The wind has dropped and there are bees fumbling in the lavender spires, geckos dozing on sun-warmed stones, a heady fragrance of sweet lavender and bruised rosemary where the dogs have pushed under the bushes. I love mornings like this. Everything inside me goes quiet and receptive, the noise stops, the clutter falls away. I am in Presence, something I cannot define or even begin to understand, a Presence both immanent and transcendent, and my world fills with visible and unseen light. I gaze on all that surrounds me with the eye of the heart.
Leap and the net will appear. One of my favourite food writers/bloggers has made the leap to become a published writer. Although it is limiting to call her a food writer, since she makes it clear that to write about food is to write about love, nurture, life. And the journey is what matters.
Now, do you know what I wish I could do? I wish I could go back to that night, slip into that room with the girl sitting in that chair, and wrap her up in a big hug. Trust me, I’d say. Trust me. It won’t always feel this way. And she’d know I was right.
My beloved housemate is feeling much better and I am grateful for that.

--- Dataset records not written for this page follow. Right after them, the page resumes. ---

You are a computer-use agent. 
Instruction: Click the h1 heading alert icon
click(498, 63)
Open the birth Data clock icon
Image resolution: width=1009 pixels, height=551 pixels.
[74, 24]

I have managed to let go, just a little, of the oppressive helplessness I feel about my alcoholic brother, whom I remember best as the small red-headed boy who used to follow me around the house trying to show me how his toy train engine worked. I will always be his Big Sister and that is precisely the role I cannot play right now. Getting sober is such a simple thing. But not all of us are ready. I could never have sobered up for anyone else, and my brother will not sober up for the little daughters he has not seen in two years. He has to see for himself that his one precious life is sliding away out of sight and understand for himself what must be done. I read with gratitude the raw honesty of Syd talking about what happened and just let go an hour at a time.
We can’t help those who don’t want to help themselves. I have no idea why something so simple should escape my conscious thinking so often. It reminds me of the way I wake up some mornings with a start, wondering how I am going to deal with situations that lie far ahead in the future, six months or seven years away. What will I do if I need another retinal operation next year? What will we do when Afghanistan comes to America? What will I do when peak oil runs out? What will I do if my brother doesn’t get sober by 2012 when the world is due to end according to the Mayan calendar?
Meanwhile the bees are thrumming in the blue lavender spires and the lizards bask on flat stones in the sun, and today is more than enough, the present moment is more than enough … and all I really have to do is stay sober today and I might have a future tomorrow.